-- Begin DATA --
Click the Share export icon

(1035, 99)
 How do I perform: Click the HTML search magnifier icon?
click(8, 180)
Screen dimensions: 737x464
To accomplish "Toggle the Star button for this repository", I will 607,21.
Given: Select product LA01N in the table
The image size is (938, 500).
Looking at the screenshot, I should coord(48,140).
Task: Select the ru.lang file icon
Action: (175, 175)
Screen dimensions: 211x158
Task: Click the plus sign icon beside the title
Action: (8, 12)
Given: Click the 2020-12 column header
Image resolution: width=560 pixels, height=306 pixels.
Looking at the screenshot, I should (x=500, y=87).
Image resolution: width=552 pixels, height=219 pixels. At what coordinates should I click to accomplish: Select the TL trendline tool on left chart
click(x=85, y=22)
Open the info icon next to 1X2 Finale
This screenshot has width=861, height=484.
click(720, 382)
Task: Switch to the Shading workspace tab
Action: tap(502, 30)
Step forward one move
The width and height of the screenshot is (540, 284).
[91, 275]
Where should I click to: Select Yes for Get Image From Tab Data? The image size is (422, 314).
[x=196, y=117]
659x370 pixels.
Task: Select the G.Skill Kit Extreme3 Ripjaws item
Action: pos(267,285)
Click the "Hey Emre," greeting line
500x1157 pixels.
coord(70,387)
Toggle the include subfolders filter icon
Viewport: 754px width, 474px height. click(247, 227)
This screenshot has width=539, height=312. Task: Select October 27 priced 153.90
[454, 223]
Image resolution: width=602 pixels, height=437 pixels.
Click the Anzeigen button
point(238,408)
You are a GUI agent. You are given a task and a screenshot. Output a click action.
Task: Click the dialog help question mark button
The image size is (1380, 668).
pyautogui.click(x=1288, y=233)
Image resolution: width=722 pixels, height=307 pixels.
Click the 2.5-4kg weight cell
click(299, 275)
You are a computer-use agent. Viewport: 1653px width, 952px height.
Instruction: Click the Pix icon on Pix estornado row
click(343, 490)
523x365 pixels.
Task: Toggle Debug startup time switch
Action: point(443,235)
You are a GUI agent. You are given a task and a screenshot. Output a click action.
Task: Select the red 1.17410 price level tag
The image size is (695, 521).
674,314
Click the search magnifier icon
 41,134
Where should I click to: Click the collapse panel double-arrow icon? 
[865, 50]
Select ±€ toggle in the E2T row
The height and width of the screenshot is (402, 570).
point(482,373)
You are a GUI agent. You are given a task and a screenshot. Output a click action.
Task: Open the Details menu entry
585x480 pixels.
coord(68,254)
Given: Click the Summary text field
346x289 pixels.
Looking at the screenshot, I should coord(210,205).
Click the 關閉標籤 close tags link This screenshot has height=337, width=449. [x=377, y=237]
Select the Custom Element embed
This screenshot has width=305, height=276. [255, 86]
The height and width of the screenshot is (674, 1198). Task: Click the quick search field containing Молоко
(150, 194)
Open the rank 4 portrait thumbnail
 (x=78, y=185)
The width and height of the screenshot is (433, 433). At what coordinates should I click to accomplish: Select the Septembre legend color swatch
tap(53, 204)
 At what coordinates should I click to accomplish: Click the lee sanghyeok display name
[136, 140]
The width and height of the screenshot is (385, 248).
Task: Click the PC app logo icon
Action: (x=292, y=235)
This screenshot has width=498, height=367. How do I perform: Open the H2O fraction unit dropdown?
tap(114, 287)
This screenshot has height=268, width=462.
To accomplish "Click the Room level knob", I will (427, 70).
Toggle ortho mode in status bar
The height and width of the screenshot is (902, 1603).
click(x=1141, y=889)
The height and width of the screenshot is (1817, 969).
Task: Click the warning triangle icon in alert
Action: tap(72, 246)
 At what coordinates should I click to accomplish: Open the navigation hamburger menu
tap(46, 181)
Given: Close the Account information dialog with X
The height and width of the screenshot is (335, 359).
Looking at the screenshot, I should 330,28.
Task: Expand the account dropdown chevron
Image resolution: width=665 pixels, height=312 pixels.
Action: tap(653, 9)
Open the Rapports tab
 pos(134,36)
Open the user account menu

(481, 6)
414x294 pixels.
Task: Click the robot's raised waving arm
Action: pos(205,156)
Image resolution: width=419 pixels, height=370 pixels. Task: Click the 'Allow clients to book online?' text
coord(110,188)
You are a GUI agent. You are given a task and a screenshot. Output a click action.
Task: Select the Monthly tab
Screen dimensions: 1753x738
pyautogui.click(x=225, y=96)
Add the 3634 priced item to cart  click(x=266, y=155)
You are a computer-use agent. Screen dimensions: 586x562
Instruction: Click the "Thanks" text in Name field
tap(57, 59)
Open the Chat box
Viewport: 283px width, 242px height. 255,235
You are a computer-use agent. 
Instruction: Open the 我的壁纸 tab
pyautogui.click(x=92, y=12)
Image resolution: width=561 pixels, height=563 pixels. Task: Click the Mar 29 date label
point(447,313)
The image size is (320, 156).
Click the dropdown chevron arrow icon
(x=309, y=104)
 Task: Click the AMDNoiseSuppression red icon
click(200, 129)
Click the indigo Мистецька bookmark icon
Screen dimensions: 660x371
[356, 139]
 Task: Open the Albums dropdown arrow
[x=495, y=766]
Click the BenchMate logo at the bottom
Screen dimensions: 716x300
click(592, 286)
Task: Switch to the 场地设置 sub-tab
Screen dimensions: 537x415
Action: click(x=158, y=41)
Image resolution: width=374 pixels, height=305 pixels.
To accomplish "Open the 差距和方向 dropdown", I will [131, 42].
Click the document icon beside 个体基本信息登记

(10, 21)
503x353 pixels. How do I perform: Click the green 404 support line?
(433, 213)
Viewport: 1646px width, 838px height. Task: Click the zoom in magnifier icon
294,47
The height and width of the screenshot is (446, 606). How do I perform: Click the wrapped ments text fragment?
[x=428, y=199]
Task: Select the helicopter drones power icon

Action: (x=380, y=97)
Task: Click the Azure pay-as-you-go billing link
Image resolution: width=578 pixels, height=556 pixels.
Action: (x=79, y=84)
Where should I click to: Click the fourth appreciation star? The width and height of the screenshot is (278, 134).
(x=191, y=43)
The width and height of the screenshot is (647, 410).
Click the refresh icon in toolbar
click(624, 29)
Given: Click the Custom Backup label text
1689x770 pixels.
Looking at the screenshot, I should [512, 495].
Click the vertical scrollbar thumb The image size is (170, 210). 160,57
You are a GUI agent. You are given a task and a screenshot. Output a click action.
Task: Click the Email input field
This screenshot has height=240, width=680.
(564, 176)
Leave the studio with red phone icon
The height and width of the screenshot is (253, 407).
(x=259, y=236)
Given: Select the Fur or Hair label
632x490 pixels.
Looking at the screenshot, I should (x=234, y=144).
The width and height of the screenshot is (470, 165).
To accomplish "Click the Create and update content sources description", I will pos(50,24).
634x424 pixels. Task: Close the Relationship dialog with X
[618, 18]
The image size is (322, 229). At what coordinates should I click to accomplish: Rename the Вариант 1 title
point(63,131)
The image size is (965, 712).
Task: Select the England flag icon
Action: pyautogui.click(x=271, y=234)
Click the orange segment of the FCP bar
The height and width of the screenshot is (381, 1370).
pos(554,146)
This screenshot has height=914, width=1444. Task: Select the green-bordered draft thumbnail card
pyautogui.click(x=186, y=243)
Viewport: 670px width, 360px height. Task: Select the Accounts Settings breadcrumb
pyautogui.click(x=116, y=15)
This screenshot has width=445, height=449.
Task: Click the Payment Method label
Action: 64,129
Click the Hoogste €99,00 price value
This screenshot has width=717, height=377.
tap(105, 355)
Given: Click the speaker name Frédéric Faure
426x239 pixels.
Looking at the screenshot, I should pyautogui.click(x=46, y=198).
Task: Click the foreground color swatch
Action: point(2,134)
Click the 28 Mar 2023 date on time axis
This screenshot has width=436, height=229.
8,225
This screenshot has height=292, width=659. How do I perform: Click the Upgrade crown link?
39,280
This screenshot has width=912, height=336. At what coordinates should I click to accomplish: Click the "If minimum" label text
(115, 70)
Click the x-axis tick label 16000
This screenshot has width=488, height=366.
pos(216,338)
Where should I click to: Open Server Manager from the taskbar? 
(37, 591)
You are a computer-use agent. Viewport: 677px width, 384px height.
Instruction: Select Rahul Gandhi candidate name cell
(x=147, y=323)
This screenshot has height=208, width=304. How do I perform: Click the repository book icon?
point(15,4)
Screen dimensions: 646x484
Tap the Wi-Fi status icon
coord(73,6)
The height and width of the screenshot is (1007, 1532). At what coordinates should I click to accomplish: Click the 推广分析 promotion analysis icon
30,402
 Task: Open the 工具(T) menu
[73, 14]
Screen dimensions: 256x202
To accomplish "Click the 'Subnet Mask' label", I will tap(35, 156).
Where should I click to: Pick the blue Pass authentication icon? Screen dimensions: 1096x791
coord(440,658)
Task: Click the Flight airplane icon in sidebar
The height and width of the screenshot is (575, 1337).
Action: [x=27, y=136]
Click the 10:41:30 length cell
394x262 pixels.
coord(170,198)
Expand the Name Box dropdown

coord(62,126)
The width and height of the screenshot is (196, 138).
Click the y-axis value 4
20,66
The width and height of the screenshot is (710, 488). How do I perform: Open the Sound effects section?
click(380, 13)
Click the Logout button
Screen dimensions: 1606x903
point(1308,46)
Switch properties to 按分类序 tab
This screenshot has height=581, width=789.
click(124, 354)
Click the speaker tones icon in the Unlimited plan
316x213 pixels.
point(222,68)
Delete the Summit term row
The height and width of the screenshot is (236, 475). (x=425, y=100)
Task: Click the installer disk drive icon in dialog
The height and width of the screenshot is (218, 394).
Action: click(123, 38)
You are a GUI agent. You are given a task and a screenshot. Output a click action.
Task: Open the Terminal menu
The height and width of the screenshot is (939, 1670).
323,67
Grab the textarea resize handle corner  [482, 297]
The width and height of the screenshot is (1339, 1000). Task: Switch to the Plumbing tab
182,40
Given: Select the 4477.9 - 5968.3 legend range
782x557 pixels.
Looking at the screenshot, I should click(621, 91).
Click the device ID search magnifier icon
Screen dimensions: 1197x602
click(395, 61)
-- End DATA --
● **REQUIREMENTS**: Express the entries from the line with "Task: Click the Azure" to the line with "Looking at the screenshot, I should [512, 495]." as a JSON list of strings, one string for each line, with blank lines left out.

● **FINISHED TASK**:
[
  "Task: Click the Azure pay-as-you-go billing link",
  "Image resolution: width=578 pixels, height=556 pixels.",
  "Action: (x=79, y=84)",
  "Where should I click to: Click the fourth appreciation star? The width and height of the screenshot is (278, 134).",
  "(x=191, y=43)",
  "The width and height of the screenshot is (647, 410).",
  "Click the refresh icon in toolbar",
  "click(624, 29)",
  "Given: Click the Custom Backup label text",
  "1689x770 pixels.",
  "Looking at the screenshot, I should [512, 495]."
]